"Dias de Melo: Memória de Mim" na Morada da Escrita

"Dias de Melo: Memória de Mim" na Morada da Escrita

 

Paula Gouveia   Cultura e Social   29 de Out de 2008, 10:19

A Morada da Escrita – Casa Armando Côrtes-Rodrigues inaugura segunda-feira, dia 3 de Novembro, pelas 18 horas, a exposição "Dias de Melo: Memória de Mim".
A mostra, que estará patente ao público até Setembro de 2009, é composta por objectos da colecção particular de Dias de Melo, falecido em Ponta Delgada a 24 de Setembro último.
No rés-do-chão da Morada da Escrita, os visitantes poderão apreciar um conjunto de peças, entre as quais objectos pessoais, fotografias e exemplares das obras publicadas pelo autor ao longo da sua carreira.
Para a exposição, a Morada da Escrita procedeu à actualização dos conteúdos de equipamentos multimédia ali disponíveis, nomeadamente do Livro Mágico, do Banco da Poesia e dos Poemas Incompletos. Foi ainda editado  um catálogo que inclui um texto da autoria de José Gabriel Ávila.

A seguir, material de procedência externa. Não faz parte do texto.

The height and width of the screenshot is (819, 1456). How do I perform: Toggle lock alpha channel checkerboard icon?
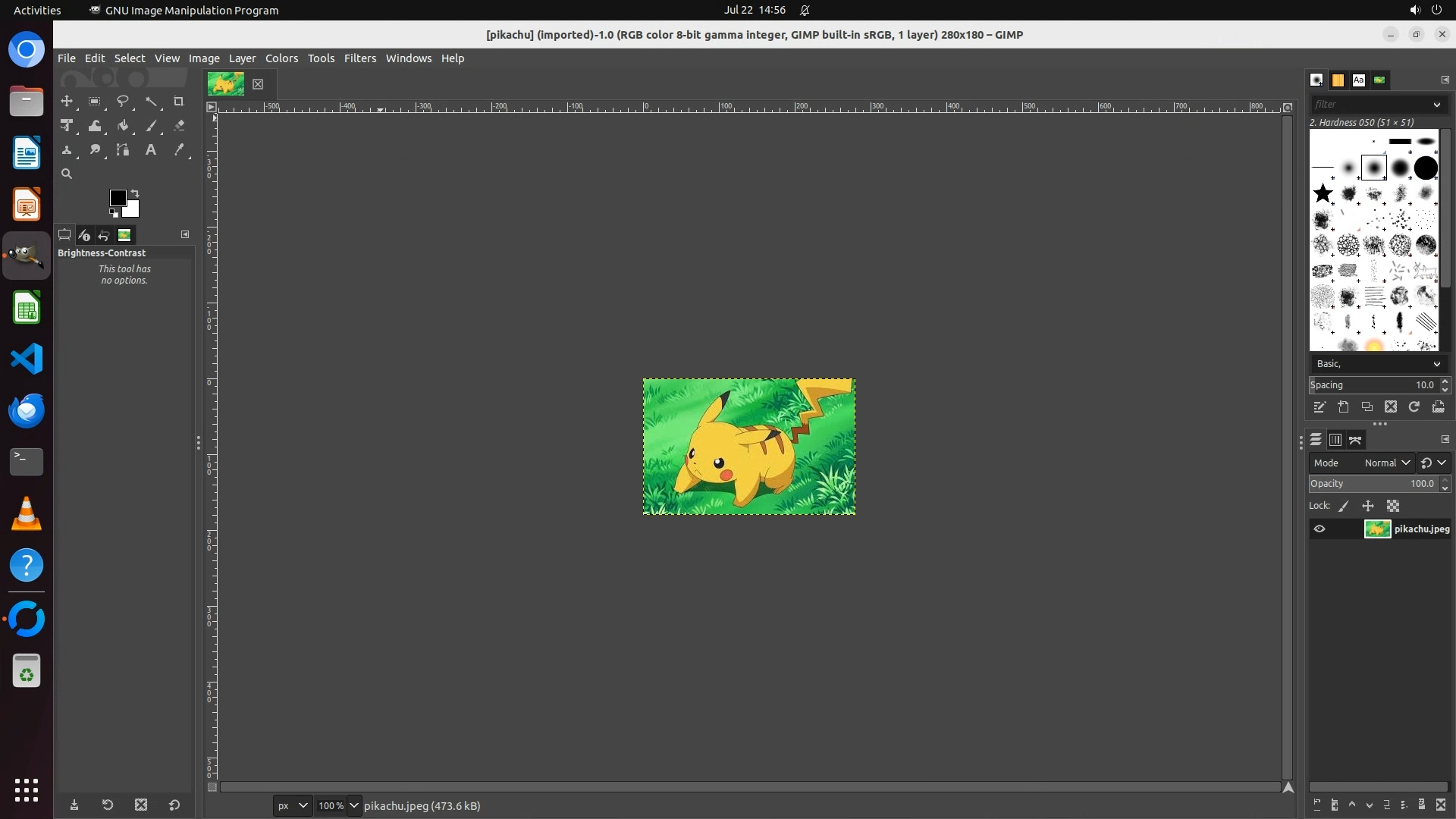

A exposição será inaugurada numa cerimónia presidida por Carlos César, presidente do Governo Regional.
 A pensar nos mais novos, a Morada da Escrita vai disponibilizar ao público, através de marcação, quatro actividades relacionadas com o escritor Dias de Melo.

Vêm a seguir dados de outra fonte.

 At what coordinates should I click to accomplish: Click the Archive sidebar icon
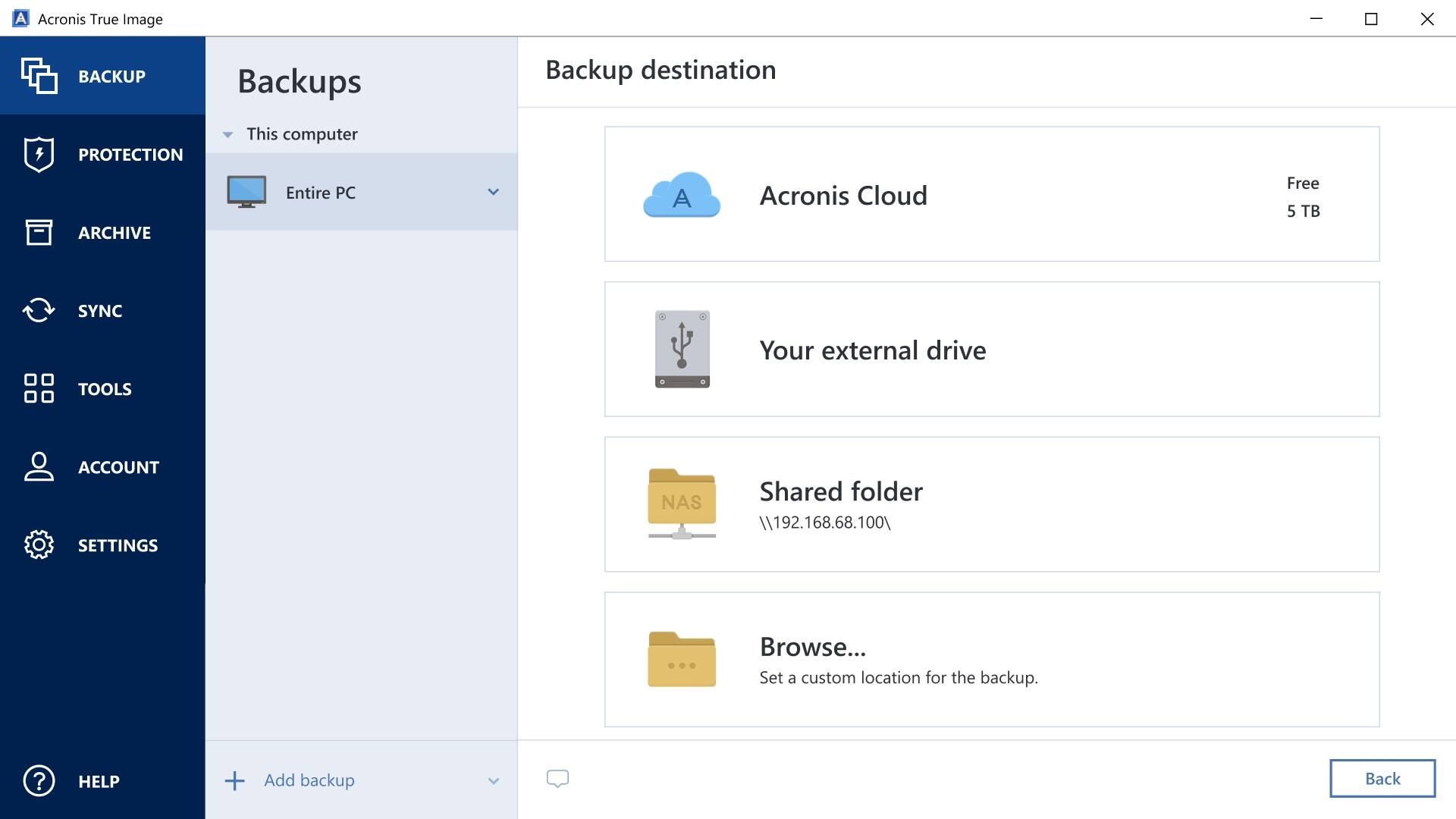pos(38,232)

Para crianças dos seis aos doze anos estarão disponíveis as acções “E se eu…” e “Da minha janela”, e para  crianças entre os oito  e os 15 anos de idade há ainda “O lobo do mar” e “Ala bote!”.
Natural da Calheta de Nesquim, ilha do Pico, onde nasceu a 8 de Abril de 1925, José Dias de Melo fez o curso do Magistério Primário na Horta, tendo exercido a docência em Ponta Delgada, onde casou e veio a constituir família.

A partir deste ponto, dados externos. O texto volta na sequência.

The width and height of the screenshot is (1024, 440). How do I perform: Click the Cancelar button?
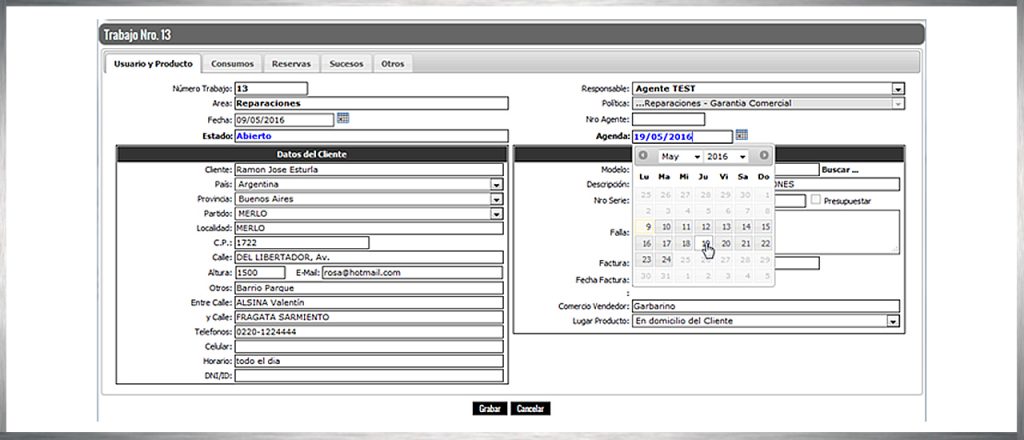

Por volta dos doze anos de idade começou a escrever para o já extinto jornal “O Telégrafo”, tendo fundado mais tarde, em conjunto com um grupo de colegas de curso, a Associação Cultural Académica.
Posteriormente, passou a colaborar também com os jornais regionais “Açores” e “Ilha”, e ainda com os jornais nacionais “Diário de Notícias” e “Diário de Lisboa”.
A sua caminhada literária inicia-se em meados dos anos 50, estreando-se na poesia em 1954, com o livro “Toadas do Mar e da Terra”.
O seu romance “Pedras Negras”, cuja primeira edição data de 1964, está traduzido em inglês e em japonês.
Em 2008, Dias de Melo publicou o seu mais recente livro, intitulado “A Montanha Cobria-se de Negro”, cujo lançamento decorreu na cidade da Horta.
Entre várias outras homenagens, em Portugal e no estrangeiro, Dias de Melo foi agraciado, em 1989, pelo Presidente da República com a Ordem do Infante D. Henrique, tendo sido distinguido já este ano, pela Assembleia Legislativa da Região Autónoma dos Açores, com a atribuição da Insígnia Autonómica de Reconhecimento.
Recentemente, o presidente do Governo Regional dos Açores, Carlos César, presidiu a uma sessão pública de homenagem a Dias de Melo, que incluiu o lançamento de uma nova edição da trilogia das obras do autor - “Pedras Negras”, “Mar Rubro” e “Mar Pla Proa”.